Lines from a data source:
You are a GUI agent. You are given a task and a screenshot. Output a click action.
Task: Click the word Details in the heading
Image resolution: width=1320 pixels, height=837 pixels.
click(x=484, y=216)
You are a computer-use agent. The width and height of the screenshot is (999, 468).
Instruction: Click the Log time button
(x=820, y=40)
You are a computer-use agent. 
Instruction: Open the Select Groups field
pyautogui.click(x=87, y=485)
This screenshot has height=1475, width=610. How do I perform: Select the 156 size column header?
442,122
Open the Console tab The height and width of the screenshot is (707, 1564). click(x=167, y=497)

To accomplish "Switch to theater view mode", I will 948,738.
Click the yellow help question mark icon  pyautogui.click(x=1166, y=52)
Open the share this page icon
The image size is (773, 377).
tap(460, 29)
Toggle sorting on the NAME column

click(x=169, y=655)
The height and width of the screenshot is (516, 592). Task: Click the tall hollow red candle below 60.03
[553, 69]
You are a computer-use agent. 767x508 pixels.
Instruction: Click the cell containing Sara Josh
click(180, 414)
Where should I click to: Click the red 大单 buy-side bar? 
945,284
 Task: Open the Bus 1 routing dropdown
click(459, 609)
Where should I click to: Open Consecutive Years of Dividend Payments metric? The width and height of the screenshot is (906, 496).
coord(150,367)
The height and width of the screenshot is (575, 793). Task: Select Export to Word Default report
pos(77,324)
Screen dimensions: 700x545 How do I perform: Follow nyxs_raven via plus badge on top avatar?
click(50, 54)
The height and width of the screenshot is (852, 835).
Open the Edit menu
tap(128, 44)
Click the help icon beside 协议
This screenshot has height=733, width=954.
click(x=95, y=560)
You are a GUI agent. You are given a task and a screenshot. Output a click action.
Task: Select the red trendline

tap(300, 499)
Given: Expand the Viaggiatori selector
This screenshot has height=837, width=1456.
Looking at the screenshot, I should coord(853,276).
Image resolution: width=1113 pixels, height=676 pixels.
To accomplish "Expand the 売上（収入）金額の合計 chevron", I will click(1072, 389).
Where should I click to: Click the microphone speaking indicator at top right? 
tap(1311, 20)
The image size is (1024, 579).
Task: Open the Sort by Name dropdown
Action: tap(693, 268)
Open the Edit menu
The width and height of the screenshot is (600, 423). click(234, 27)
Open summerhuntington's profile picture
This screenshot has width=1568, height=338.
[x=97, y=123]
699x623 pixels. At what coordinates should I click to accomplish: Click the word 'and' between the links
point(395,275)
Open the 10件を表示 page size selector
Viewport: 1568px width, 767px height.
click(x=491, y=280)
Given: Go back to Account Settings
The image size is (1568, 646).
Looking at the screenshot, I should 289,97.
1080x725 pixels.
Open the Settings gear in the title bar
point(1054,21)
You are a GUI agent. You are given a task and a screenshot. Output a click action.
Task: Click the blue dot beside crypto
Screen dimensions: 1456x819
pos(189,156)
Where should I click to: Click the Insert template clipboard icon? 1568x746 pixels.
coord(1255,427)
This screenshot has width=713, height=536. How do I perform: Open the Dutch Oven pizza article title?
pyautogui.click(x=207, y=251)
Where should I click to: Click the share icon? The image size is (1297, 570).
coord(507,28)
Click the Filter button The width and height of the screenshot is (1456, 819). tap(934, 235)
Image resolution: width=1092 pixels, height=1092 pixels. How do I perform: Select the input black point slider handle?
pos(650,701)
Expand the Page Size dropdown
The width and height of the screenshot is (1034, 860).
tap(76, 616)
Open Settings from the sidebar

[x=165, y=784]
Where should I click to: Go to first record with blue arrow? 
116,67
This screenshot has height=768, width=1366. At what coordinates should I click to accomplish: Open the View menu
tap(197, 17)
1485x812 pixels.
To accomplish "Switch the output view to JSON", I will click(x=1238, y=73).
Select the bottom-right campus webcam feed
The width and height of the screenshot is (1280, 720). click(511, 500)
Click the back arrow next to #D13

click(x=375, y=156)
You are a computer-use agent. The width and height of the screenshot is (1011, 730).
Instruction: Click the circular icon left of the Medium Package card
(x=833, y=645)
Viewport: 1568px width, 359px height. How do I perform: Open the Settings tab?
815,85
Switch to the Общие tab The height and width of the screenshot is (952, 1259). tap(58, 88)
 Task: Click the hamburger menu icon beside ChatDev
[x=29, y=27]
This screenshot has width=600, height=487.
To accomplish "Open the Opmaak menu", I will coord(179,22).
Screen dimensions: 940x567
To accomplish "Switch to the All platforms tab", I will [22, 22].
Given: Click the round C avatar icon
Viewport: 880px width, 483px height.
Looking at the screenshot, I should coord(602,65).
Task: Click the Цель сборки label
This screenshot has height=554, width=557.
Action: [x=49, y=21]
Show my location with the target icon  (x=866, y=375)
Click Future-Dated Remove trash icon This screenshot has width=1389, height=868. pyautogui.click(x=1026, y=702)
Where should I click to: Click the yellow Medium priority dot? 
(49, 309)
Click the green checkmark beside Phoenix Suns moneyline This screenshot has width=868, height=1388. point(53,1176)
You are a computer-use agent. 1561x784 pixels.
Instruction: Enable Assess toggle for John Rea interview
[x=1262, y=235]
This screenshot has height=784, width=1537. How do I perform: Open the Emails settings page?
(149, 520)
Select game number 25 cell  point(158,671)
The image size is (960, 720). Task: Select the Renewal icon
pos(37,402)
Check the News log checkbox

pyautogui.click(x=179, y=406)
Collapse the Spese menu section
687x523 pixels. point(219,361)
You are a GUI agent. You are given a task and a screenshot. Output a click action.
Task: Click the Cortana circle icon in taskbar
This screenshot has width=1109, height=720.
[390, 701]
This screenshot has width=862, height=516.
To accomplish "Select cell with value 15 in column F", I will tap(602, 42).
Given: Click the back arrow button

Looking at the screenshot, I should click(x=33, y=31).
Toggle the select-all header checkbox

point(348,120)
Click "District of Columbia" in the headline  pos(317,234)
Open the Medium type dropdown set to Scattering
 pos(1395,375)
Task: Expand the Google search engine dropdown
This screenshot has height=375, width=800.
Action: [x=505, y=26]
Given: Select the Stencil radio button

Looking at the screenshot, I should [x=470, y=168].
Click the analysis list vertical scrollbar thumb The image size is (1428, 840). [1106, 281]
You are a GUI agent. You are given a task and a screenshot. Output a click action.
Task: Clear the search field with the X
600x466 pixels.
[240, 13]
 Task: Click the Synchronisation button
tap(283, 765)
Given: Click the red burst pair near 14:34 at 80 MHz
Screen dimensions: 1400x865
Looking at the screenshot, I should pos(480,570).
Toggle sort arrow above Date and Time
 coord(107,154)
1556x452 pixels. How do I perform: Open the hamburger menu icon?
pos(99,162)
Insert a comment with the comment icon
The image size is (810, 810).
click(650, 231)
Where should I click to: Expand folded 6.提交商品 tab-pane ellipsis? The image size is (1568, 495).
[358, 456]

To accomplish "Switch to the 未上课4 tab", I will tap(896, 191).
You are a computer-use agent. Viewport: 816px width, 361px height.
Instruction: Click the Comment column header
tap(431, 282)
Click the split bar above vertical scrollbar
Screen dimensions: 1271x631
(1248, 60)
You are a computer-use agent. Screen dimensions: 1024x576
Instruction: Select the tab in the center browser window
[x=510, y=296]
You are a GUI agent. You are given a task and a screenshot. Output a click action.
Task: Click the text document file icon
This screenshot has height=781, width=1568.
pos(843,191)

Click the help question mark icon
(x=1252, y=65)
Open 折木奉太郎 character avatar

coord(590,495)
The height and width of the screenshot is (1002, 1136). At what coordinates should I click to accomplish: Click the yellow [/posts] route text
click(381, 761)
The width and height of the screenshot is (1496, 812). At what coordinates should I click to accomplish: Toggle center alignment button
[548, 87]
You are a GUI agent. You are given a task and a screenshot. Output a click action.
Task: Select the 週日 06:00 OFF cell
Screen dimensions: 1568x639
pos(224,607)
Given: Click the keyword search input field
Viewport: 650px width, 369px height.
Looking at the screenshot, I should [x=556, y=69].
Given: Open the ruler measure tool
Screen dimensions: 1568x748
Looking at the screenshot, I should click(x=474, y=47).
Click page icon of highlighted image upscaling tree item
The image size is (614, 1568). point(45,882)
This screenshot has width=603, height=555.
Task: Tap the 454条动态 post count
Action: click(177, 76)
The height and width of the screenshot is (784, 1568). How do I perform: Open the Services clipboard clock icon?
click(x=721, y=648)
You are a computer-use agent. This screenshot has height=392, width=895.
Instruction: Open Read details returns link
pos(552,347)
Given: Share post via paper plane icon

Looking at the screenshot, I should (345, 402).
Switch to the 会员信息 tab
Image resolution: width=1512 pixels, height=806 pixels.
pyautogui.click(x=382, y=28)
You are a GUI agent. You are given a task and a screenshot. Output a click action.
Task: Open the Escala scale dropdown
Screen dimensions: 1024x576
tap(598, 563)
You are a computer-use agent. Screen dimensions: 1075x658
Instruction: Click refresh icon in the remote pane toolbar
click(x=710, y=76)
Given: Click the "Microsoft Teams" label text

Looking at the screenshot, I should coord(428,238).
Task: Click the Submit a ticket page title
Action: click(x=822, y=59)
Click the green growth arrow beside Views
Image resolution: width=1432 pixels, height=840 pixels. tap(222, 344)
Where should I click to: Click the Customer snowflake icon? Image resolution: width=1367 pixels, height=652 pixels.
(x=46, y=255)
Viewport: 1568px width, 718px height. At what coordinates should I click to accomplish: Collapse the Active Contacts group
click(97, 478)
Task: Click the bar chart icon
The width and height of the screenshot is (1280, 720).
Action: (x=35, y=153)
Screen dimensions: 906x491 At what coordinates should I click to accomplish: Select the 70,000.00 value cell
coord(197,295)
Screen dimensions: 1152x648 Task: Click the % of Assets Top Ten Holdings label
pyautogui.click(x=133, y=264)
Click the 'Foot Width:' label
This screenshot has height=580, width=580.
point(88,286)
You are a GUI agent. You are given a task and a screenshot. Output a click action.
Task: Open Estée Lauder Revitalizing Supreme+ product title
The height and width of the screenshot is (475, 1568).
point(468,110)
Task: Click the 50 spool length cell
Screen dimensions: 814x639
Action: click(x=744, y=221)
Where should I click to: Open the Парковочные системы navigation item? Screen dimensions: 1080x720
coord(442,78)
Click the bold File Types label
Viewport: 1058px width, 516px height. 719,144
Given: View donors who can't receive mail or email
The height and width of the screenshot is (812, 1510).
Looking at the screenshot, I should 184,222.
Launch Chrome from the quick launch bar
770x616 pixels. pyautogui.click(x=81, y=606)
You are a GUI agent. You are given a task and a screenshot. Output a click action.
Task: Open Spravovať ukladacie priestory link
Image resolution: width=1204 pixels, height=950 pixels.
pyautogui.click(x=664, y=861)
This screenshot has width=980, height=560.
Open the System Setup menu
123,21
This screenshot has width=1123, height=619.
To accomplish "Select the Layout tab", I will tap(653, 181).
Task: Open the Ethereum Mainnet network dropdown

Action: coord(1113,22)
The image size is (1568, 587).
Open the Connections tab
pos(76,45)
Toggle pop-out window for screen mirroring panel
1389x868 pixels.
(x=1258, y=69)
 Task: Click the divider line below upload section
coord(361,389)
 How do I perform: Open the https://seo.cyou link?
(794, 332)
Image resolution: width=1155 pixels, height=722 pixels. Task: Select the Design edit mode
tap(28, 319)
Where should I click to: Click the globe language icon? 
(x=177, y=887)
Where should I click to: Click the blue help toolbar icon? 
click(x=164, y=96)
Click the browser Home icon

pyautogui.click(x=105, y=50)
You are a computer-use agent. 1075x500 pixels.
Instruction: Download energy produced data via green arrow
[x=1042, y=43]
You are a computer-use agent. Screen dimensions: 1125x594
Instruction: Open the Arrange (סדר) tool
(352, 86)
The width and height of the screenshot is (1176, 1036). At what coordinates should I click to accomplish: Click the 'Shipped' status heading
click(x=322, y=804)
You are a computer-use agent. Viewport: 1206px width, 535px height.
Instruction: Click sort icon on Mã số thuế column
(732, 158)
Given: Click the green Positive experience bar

AIM OF THE EXERCISE ->
Return the lines from the one containing "Launch Chrome from the quick launch bar" through the end, character for character.

SOLUTION FOR THIS EXERCISE ->
Launch Chrome from the quick launch bar
770x616 pixels. pyautogui.click(x=81, y=606)
You are a GUI agent. You are given a task and a screenshot. Output a click action.
Task: Open Spravovať ukladacie priestory link
Image resolution: width=1204 pixels, height=950 pixels.
pyautogui.click(x=664, y=861)
This screenshot has width=980, height=560.
Open the System Setup menu
123,21
This screenshot has width=1123, height=619.
To accomplish "Select the Layout tab", I will tap(653, 181).
Task: Open the Ethereum Mainnet network dropdown

Action: coord(1113,22)
The image size is (1568, 587).
Open the Connections tab
pos(76,45)
Toggle pop-out window for screen mirroring panel
1389x868 pixels.
(x=1258, y=69)
 Task: Click the divider line below upload section
coord(361,389)
 How do I perform: Open the https://seo.cyou link?
(794, 332)
Image resolution: width=1155 pixels, height=722 pixels. Task: Select the Design edit mode
tap(28, 319)
Where should I click to: Click the globe language icon? 
(x=177, y=887)
Where should I click to: Click the blue help toolbar icon? 
click(x=164, y=96)
Click the browser Home icon

pyautogui.click(x=105, y=50)
You are a computer-use agent. 1075x500 pixels.
Instruction: Download energy produced data via green arrow
[x=1042, y=43]
You are a computer-use agent. Screen dimensions: 1125x594
Instruction: Open the Arrange (סדר) tool
(352, 86)
The width and height of the screenshot is (1176, 1036). At what coordinates should I click to accomplish: Click the 'Shipped' status heading
click(x=322, y=804)
You are a computer-use agent. Viewport: 1206px width, 535px height.
Instruction: Click sort icon on Mã số thuế column
(732, 158)
Given: Click the green Positive experience bar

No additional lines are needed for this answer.